EXTRACT TO READ →
** begin **

When defining this source, you must specify the type of object you expect to receive from the remote endpoint, as well as the request object being sent (which should be provided in the execute() method when triggering this pipeline).

You need to provide a request builder, which contains information about the HTTP request you would like to send. The default HttpMethod is GET.

When supplying this builder, you have access to:

  • what is being provided to the execute method
  • the context parameters map
  • the request object being used
val source = httpSource<Trade, List<Trade>> {
requestBuilder {
// using the request which will be provided in the execute call
url = "https://api.example.com/all-trades?tradeId=${request.tradeId}"
}
}

pipelines {
pipeline("TEST_PIPELINE") {
source(source)
.sink(testSink)
}
}

Triggering the above pipeline in an eventHandler:

val pipelineManager = inject<PipelineManager>()

eventHandler<Trade>(name = "TEST_PIPELINE_START") {
onCommit { event ->
val trade = event.details

val pipeline = pipelineManager.getTypedBatchPipeline<Trade>("TEST_PIPELINE")
// provide the request as shown below in the context map that you have used in the request builder when setting up the pipeline
pipeline?.execute(trade, emptyMap())
ack()

** end **

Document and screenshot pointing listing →
** begin **

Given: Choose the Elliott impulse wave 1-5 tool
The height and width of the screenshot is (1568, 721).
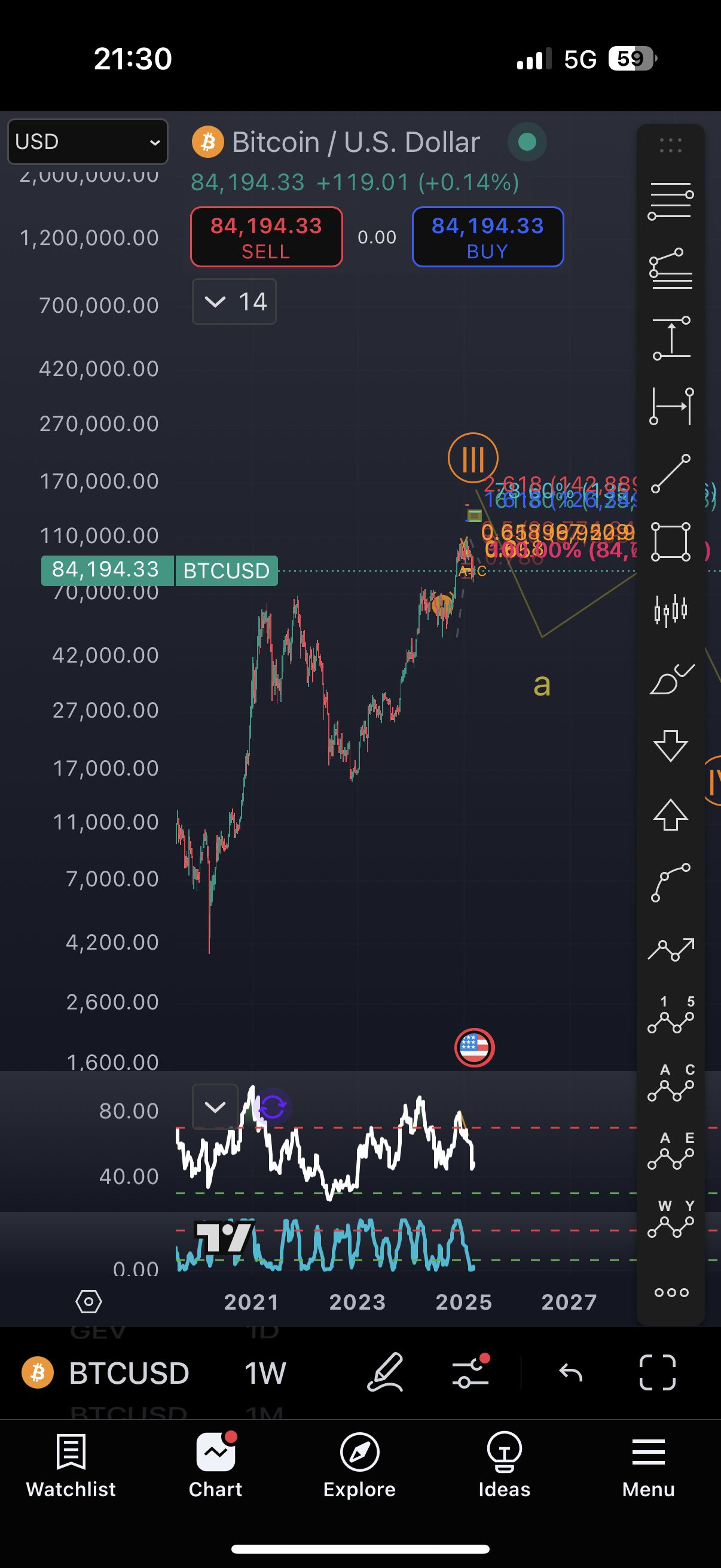Looking at the screenshot, I should click(671, 1015).
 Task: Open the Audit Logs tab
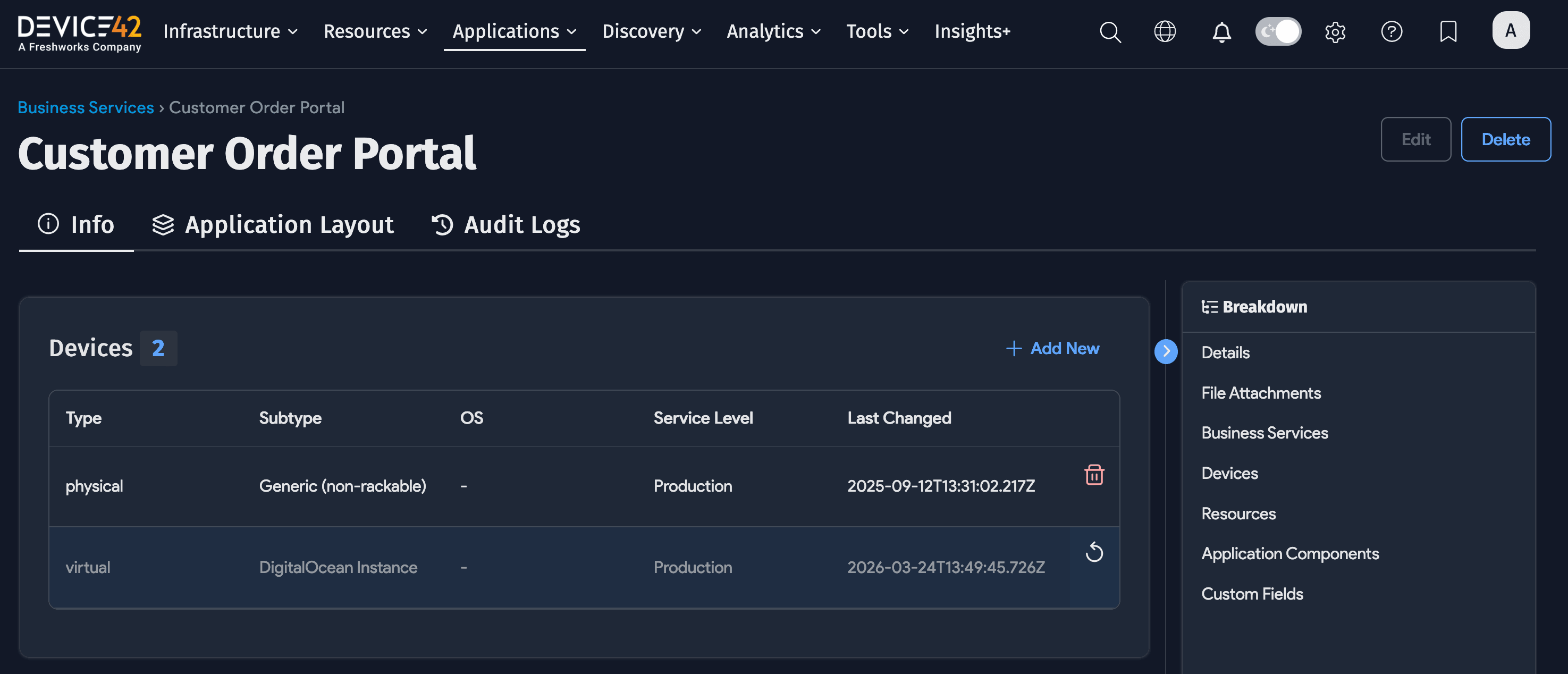tap(506, 225)
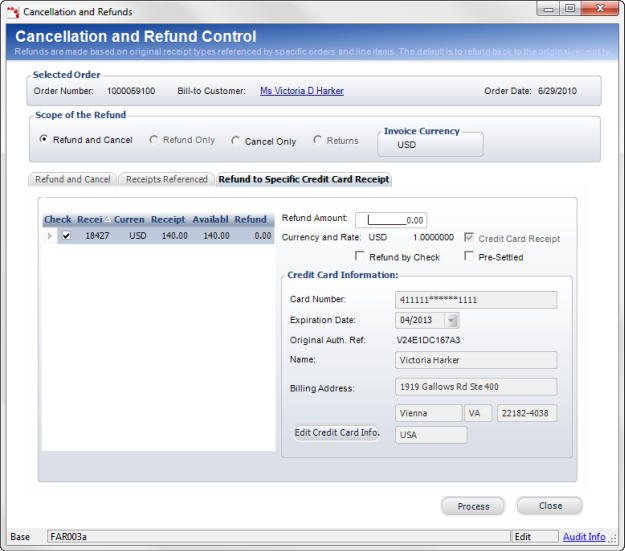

** end **

WRITTEN PROBLEM → From the text about the HTTP pipeline source, output the part between "Triggering the above" and "pipeline?.execute(trade, emptyMap())", inclusive, copied word for word. The listing is separate material and has no connection to the text about the HTTP pipeline source.

CORRECT OUTPUT →
Triggering the above pipeline in an eventHandler:

val pipelineManager = inject<PipelineManager>()

eventHandler<Trade>(name = "TEST_PIPELINE_START") {
onCommit { event ->
val trade = event.details

val pipeline = pipelineManager.getTypedBatchPipeline<Trade>("TEST_PIPELINE")
// provide the request as shown below in the context map that you have used in the request builder when setting up the pipeline
pipeline?.execute(trade, emptyMap())